An electron is released from rest at the negative plate of a parallel plate capacitor. The charge per unit area on each plate is σ = 1.67 10-7 C/m2, and the plate separation is 1.35 10-2 m. How fast is the electron moving just before it reaches the positive plate?
Answer in m/s
To find the speed of the electron just before it reaches the positive plate, we can use the principles of electric potential energy and conservation of energy.
The electric potential energy (PE) of a charged particle in an electric field is given by the formula:
PE = qV
where q is the charge of the particle and V is the electric potential difference (voltage) between the two plates of the capacitor.
Initially, the electron is at rest at the negative plate, so its initial kinetic energy (KE) is zero. As the electron moves towards the positive plate, the increasing electric potential energy is converted into kinetic energy.
According to the conservation of energy principle, the total mechanical energy of the electron is conserved.

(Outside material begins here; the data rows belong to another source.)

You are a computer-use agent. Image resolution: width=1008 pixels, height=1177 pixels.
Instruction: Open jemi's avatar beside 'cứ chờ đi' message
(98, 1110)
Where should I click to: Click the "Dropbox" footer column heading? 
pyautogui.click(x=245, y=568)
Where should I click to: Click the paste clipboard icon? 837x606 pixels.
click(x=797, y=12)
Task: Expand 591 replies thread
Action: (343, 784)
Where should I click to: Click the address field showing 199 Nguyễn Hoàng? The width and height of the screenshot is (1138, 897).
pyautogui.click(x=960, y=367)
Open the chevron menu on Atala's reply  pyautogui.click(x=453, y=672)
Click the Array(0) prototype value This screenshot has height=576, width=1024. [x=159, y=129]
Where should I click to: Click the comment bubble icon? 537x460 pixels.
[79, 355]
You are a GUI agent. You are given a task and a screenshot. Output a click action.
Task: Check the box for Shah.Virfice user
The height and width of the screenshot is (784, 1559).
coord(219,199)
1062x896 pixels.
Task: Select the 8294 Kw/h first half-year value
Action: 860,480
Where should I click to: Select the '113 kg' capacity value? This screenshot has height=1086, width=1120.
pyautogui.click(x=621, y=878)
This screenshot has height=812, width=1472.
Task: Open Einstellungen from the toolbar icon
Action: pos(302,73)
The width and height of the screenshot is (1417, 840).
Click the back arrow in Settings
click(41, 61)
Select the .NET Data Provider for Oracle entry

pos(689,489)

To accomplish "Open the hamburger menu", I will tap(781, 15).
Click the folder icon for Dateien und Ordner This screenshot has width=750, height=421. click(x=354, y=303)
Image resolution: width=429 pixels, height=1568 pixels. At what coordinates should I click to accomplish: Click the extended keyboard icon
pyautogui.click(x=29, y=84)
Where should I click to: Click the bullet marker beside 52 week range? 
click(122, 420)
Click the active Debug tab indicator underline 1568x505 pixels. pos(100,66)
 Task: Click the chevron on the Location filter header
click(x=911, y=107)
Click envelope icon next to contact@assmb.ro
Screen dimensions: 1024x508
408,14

Therefore, the electric potential energy gained by the electron must be equal to the kinetic energy it possesses just before reaching the positive plate.
PE = KE
Now, let's calculate the electric potential energy gained by the electron:
PE = qV = eDV
where e is the charge of the electron (1.6 x 10^-19 C) and DV is the change in voltage between the plates.
The voltage (V) between the plates can be calculated using the formula:
V = Ed
where E is the electric field strength and d is the plate separation.
The electric field strength is given by:
E = σ/ε0
where σ is the charge per unit area on each plate and ε0 is the permittivity of free space (8.854 x 10^-12 F/m).
Now, substituting the values, we get:
E = (1.67 x 10^-7 C/m^2) / (8.854 x 10^-12 F/m)
E = 1.884 x 10^4 N/C
Next, we can calculate the voltage V:
V = E x d = (1.884 x 10^4 N/C) x (1.35 x 10^-2 m)
V = 2.544 x 10^2 V
Now, substitute the values for q (1.6 x 10^-19 C) and V (2.544 x 10^2 V) into the equation for PE:
PE = (1.6 x 10^-19 C) x (2.544 x 10^2 V)
PE = 4.070 x 10^-17 J
Since PE = KE, the kinetic energy of the electron just before reaching the positive plate is also 4.070 x 10^-17 J.
Now, to find the speed of the electron, we can use the equation:
KE = (1/2)mv^2
where m is the mass of the electron (9.11 x 10^-31 kg) and v is the velocity of the electron. Rearranging the equation, we have:
v^2 = (2KE) / m
v = √[(2KE) / m]
Substituting the values, we get:
v = √[(2 x 4.070 x 10^-17 J) / (9.11 x 10^-31 kg)]
v = 1.88 x 10^7 m/s
Therefore, the electron is moving at a speed of approximately 1.88 x 10^7 m/s just before it reaches the positive plate.